--- START ---

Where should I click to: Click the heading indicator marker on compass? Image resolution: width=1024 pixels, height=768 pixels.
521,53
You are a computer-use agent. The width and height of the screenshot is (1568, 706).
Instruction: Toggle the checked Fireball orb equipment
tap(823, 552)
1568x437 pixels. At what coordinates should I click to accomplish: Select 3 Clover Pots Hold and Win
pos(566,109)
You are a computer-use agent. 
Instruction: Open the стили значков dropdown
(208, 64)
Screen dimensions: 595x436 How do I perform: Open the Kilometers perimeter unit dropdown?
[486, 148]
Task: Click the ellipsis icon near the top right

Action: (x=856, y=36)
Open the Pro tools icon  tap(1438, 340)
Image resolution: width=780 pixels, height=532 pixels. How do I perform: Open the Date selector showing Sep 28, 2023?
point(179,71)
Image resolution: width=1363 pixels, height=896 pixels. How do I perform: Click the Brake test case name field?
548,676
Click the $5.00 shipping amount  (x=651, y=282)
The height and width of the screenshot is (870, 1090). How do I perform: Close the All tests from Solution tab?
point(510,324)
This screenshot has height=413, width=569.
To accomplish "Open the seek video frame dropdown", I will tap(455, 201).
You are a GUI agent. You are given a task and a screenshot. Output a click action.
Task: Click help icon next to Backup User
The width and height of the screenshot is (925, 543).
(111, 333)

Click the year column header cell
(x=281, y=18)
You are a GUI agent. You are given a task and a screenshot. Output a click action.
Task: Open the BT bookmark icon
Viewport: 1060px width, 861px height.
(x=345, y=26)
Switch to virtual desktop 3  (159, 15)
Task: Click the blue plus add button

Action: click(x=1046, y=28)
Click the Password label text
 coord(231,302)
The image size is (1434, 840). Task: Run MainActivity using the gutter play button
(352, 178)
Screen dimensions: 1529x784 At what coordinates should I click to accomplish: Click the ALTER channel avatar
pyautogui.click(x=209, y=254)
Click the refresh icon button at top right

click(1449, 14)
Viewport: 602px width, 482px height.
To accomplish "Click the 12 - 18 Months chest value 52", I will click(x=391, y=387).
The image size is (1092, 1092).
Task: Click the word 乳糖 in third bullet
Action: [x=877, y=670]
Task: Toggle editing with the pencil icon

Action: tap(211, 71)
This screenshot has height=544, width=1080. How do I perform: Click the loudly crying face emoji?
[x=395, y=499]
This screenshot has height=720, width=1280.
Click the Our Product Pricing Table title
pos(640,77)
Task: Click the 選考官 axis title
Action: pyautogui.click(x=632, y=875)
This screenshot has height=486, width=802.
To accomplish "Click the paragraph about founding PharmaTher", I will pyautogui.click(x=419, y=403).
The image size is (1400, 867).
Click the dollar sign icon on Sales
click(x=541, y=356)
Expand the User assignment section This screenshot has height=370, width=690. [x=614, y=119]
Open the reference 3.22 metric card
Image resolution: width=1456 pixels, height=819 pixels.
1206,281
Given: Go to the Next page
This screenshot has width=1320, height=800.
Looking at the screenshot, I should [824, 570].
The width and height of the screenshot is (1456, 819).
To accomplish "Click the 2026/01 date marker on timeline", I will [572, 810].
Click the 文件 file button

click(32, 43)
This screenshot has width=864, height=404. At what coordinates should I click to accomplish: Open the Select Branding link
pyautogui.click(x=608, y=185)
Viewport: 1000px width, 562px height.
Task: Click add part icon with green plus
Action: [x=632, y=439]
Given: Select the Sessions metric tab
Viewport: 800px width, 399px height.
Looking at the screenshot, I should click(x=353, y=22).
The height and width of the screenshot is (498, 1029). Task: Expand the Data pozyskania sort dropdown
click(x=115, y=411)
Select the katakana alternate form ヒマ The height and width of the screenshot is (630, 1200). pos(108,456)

--- END ---

- WORK TO BE COMPLETED: Can you copy out the lines above word for word, starting at the line that contains "This screenshot has height=544, width=1080." and ending at the line that contains "click(32, 43)", with both of those lines included?

- RESPONSE:
This screenshot has height=544, width=1080. How do I perform: Click the loudly crying face emoji?
[x=395, y=499]
This screenshot has height=720, width=1280.
Click the Our Product Pricing Table title
pos(640,77)
Task: Click the 選考官 axis title
Action: pyautogui.click(x=632, y=875)
This screenshot has height=486, width=802.
To accomplish "Click the paragraph about founding PharmaTher", I will pyautogui.click(x=419, y=403).
The image size is (1400, 867).
Click the dollar sign icon on Sales
click(x=541, y=356)
Expand the User assignment section This screenshot has height=370, width=690. [x=614, y=119]
Open the reference 3.22 metric card
Image resolution: width=1456 pixels, height=819 pixels.
1206,281
Given: Go to the Next page
This screenshot has width=1320, height=800.
Looking at the screenshot, I should [824, 570].
The width and height of the screenshot is (1456, 819).
To accomplish "Click the 2026/01 date marker on timeline", I will [572, 810].
Click the 文件 file button

click(32, 43)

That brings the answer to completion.